Von Estland weiß ich nichts, weder Wahrzeichen, noch Nationalspeisen, noch Politik. Sofi Oksanen bietet in ihrem Roman „Fegefeuer“ einen Einblick in die Geschichte Estland. Seit 2014 Finnland Gastland der Frankfurter Buchmesse war, steht der Name der Autorin auf meiner Leseliste. Die auffällig gestylte Sofi Oksanen ist eine gebürtige Estin, lebt aber nun in Finnland.
Zara lebt in Wladiwostock, gemeinsam mit ihrer Mutter, die kaum spricht und ihrer Großmutter, die ständig in den Himmel schaut. Die Nachbarin fährt plötzlich mit einem Wagen und tollen Kleidern vor und verspricht Zara auch einen guten Job in Deutschland. Zara will die Mutter und die Großmutter mit Geld versorgen und hofft auf eine Studienmöglichkeit, sie lässt sich also darauf ein. Die Großmutter gibt ihr bei der Verabschiedung ein Foto von ihr und ihrer Schwester mit, die noch in Estland leben soll. Natürlich landet Zara als Prostituierte in den Händen zweier Männer. Indem sie einen Boss tötet, schafft sie die Flucht nach Estland zur Schwester der Großmutter.

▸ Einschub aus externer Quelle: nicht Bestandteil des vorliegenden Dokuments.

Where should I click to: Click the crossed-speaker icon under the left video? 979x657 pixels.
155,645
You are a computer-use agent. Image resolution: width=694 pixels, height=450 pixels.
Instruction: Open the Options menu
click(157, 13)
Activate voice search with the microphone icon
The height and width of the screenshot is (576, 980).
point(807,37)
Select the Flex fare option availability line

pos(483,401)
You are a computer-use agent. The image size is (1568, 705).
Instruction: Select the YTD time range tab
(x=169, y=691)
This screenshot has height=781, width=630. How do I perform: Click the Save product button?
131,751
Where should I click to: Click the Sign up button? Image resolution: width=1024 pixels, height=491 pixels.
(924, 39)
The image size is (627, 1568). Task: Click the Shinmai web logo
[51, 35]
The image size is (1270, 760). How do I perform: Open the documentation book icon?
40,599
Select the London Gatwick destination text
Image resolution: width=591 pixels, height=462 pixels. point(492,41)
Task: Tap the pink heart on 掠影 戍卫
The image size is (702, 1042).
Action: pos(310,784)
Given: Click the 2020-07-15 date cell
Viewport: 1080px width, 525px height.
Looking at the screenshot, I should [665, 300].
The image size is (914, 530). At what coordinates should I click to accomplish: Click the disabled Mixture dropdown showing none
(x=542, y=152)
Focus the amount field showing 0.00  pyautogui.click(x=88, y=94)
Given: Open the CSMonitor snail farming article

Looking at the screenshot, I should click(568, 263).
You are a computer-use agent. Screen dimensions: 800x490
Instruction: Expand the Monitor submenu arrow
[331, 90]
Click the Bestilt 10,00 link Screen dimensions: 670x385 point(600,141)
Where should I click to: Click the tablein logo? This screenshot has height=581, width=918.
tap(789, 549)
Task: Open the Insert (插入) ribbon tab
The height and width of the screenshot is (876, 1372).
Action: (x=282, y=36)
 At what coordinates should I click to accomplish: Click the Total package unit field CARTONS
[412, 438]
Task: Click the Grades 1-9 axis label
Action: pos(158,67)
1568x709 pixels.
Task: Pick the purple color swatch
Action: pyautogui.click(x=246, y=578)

Die alte Aliide lebt einsam und zurückgezogen in einem kleinen Ort und ist misstrauisch gegenüber dem jungen Mädchen, dass plötzlich zerlumpt vor ihrer Tür liegt. Zumal diese ihre Identität nicht verrät. Tante und Nichte spielen mit verdeckten Karten, langsam offenbart sich die Geschichte. Es geht um enttäuschte Liebe vor dem Hintergrund einer politisch instabile Zeit. Aiides Schwester Ingel war mit Hans, einem estischen Freiheitskämpfer verheiratet. Aiide begehrte ihn auch, doch sie hatte gegen die perfekte Ingel keine Chance. Sie muss schmerzerfüllt zusehen, wie das perfekte Paar ein Kind, Linde, bekommt. Hans wird zu sowjetischen Zeiten gesucht, die beiden Schwestern verstecken ihn einer verborgenen Kammer. Die Schwestern werden in mehreren Verhören geschunden und auch vor der kleinen Linde machen die Häscher nicht halt. Aiide sieht einen Ausweg, indem sie sich den extrem vorbildlich sowjettreuen Martin angelt, und als seine Frau einen gewissen Schutz genießt. Damit legt sie ihr Leben fest auf falschen Spiele, Taktierereien, Mißtrauen, Demütigungen und Heimlichkeiten, was zur Täterschaft in mehrfachem Sinne führt.
Für mich ist „Fegefeuer“ ein Frauenroman. Ein Frauenroman, wie er im besten Fall sein sollte. Geschrieben von einer Frau, über Frauen und für Frauen (und auch für Männer). Aber gleichzeitig vielschichtig, informativ, abseits von Klischees und überhaupt nicht kitschig. Es geht um Frauen in politischen Systemen. Unabhängiges Estland, Kommunismus, wieder Unabhängigkeit, Kapitalismus. Frauen als Opfer. Frauen als Täter. Männer sind Nebenfiguren. Da gibt es eine Stärke dieser geschundenen Frauen. Sie sind Spielball, aber sie ziehen auch Grenzen.
Ich war in der glücklichen Lage krank zu sein, als ich das Buch begonnen habe. So konnte ich meinem Drang zum Weiterlesen nur von Fieberschüben unterbrochen folgen. Das Buch ist extrem spannend, der Plot sehr gut aufgebaut. Die Charaktere sind glaubwürdig und bleiben in Erinnerung. Die Handlung wühlt auf. Ein starkes Stück!